## Vectorization
## Learning Objectives * Learn about scalar and vector instructions * Learn about horizontal and vertical vectorization * Learn how to write explicit vector code * learn how to use swizzles
#### Vector instructions
![SYCL](../common-revealjs/images/scalar_and_vector_instructions.png "SYCL")
* Data parallel devices such as GPUs, SIMD CPUs and other accelerators are vector processors. * This means they can execute vector instructions. * Vector instructions are single instructions which perform loads, stores, or operations such as add or multiply on multiple elements at once.
#### Vectorization
* Vectorization is the process of converting scalar code into vectorized code. * In a SPMD programming model like SYCL vectorization is important. * Vectorization can be performed in two ways, and it depends on how you write your code and can impact the mapping to hardware.
#### Horizontal vectorization
![SYCL](../common-revealjs/images/horizontal_vectorization.png "SYCL")
* Horizontal (or auto-) vectorization is done automatically by the compiler. * It maps the scalar operation of each work-item to a single processing element, or element of a vector instruction.

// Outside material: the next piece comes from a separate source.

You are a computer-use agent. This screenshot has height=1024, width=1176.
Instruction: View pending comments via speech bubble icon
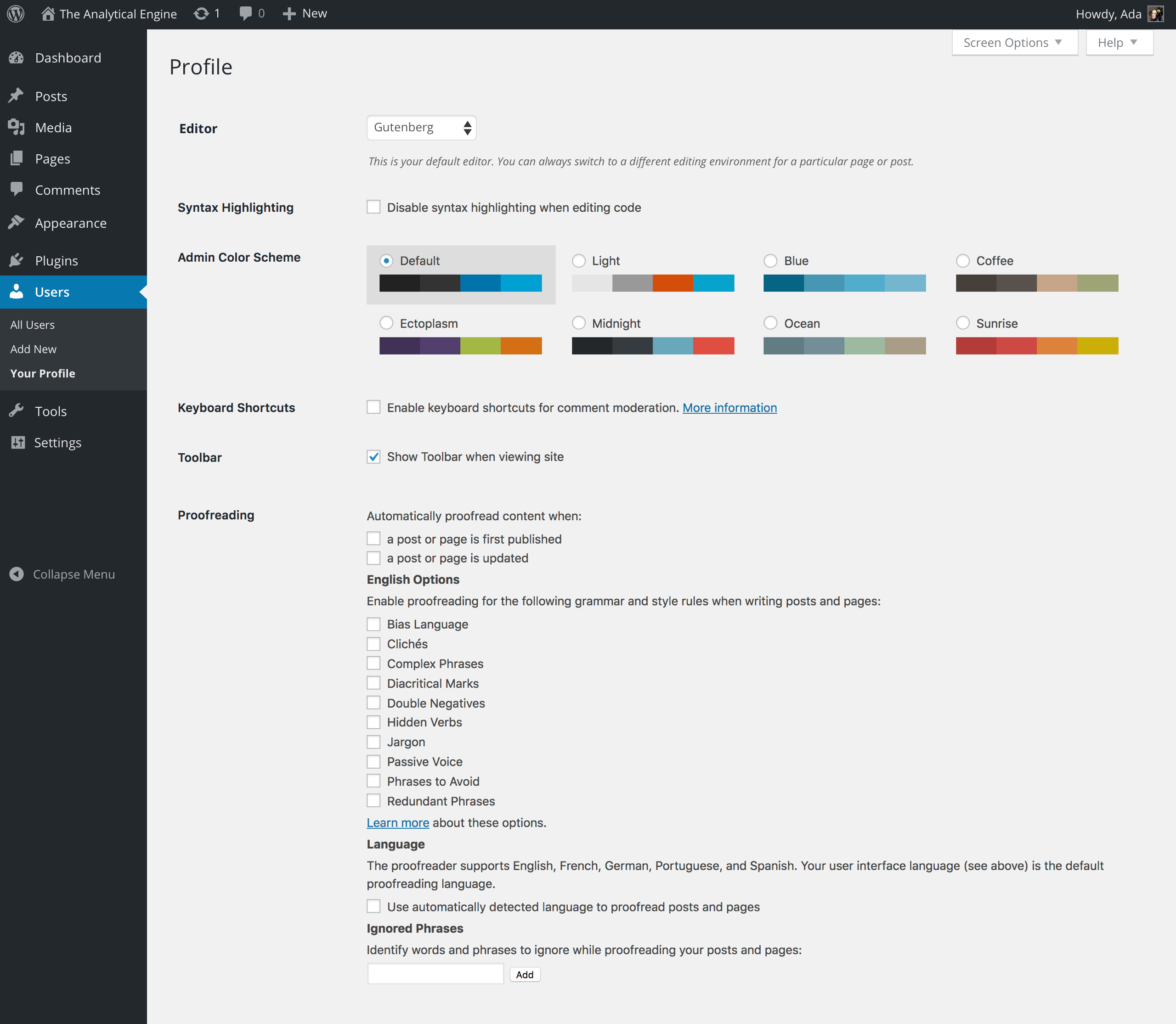click(245, 13)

#### Vertical vectorization
![SYCL](../common-revealjs/images/vertical_vectorization.png "SYCL")
* Vertical (or explicit) vectorization is done by using vector types explicitly. * It maps the vector instruction of each work-item to multiple processing elements, or elements of vector instructions.

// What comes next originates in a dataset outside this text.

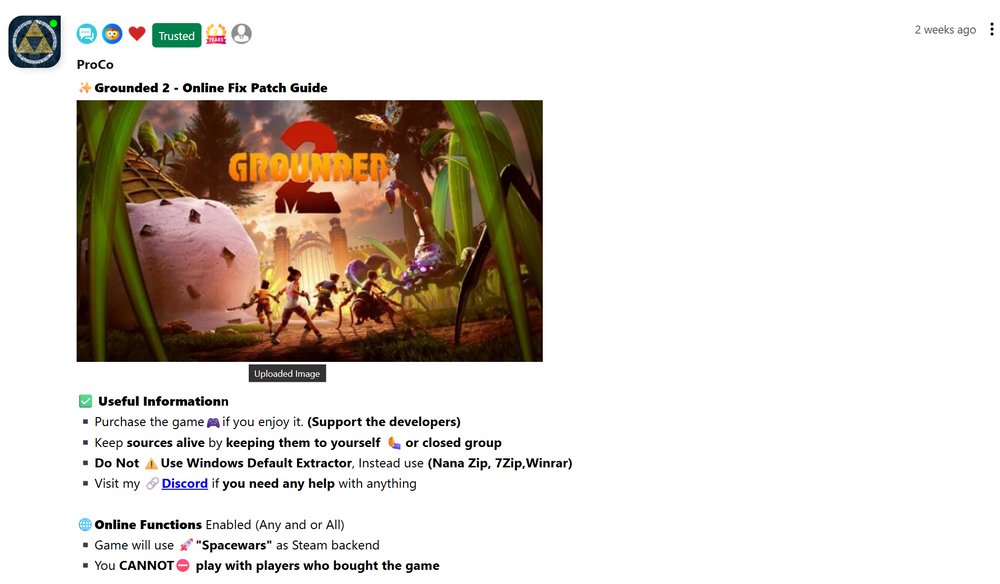Click the green checkmark next to Useful Information
1000x584 pixels.
click(x=85, y=401)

#### Horizontal vs vertical vectorization
* Both horizontal and vertical vectorization generally achieve the same result. * It can be useful to specify vectorization explicitly, particularly for describing aligned loads and stores. * An important distinction to make is that whether a kernel function uses explicit vector types can impact the mapping of work-items to processing elements. * It's not always a 1:1 mapping.
#### Vec class
template <typename dataT, int numElements>
class vec;
						
* The `vec` class template is used to represent explicit vectors in SYCL. * It has a type which represents the type of elements it stores and a number of elements. * The valid number of elements are 1, 2, 3, 4, 8, 16. * Note that vectors of 3 elements are padded to the size of 4.
#### Aliases
using float4 = vec<float, 4>;
...
						
* A number of aliases are provided for shorthand with the notation of the type followed by the size, such as `float4`.
#### Vec constructors
auto f4 = sycl::float4{1.0f, 2.0f, 3.0f, 4.0f}; // {1.0f, 2.0f, 3.0f, 4.0f}
						
auto f2 = sycl::float4{2.0f, 3.0f}; // {2.0f, 3.0f}
auto f4 = sycl::float4{1.0f, f2, 4.0f}; // {1.0f, 2.0f, 3.0f, 4.0f}
						
auto f4 = sycl::float4{0.0f};  // {0.0f, 0.0f, 0.0f, 0.0f}
						
* A `vec` can be constructed with any combination of scalar and vector values which add up to the correct number of elements. * A `vec`can also be constructed from a single scalar in which case it will initialize ever element to that value.
#### Vec operators
auto f4a = sycl::float4{1.0f, 2.0f, 3.0f, 4.0f}; // {1.0f, 2.0f, 3.0f, 4.0f}

auto f4b = sycl::float4{2.0f}; // {2.0f, 2.0f, 2.0f, 2.0f}

auto f4r = f4a * f4b; // {2.0f, 4.0f, 6.0f, 8.0f}
						
* The `vec` class provides a number of operators such as `+`, `-`, `*`, `/` and many more, which perform the operation elemeent-wise.
#### Swizzles
auto f4 = sycl::float4{1.0f, 2.0f, 3.0f, 4.0f}; // {1.0f, 2.0f, 3.0f, 4.0f}
auto f2 = f4.swizzle<0, 3>(); // {1.0f, 4.0f}
						
auto f4 = sycl::float4{1.0f, 2.0f, 3.0f, 4.0f}; // {1.0f, 2.0f, 3.0f, 4.0f}
f4.swizzle<1, 2>() = sycl::float2{9.0f, 9.0f}; // f4 becomes {1.0f, 9.0f, 9.0f, 4.0f}
						
* The `swizzle` function returns a representation of the specified elements of a `vec` which can be used on the lhs or rhs of an expression.
#### Simple swizzles
auto f4 = sycl::float4{1.0f, 2.0f, 3.0f, 4.0f}; // {1.0f, 2.0f, 3.0f, 4.0f}
auto f2 = f4.xw(); // {1.0f, 4.0f}
						
auto f4 = sycl::float4{1.0f, 2.0f, 3.0f, 4.0f}; // {1.0f, 2.0f, 3.0f, 4.0f}
f4.yz() = sycl::float2{9.0f, 9.0f}; // f4 becomes {1.0f, 9.0f, 9.0f, 4.0f}
						
* If `SYCL_SIMPLE_SWIZZLES` is defined before including `sycl/sycl.hpp` simplified swizzle member functions can also be used in place of `swizzle`.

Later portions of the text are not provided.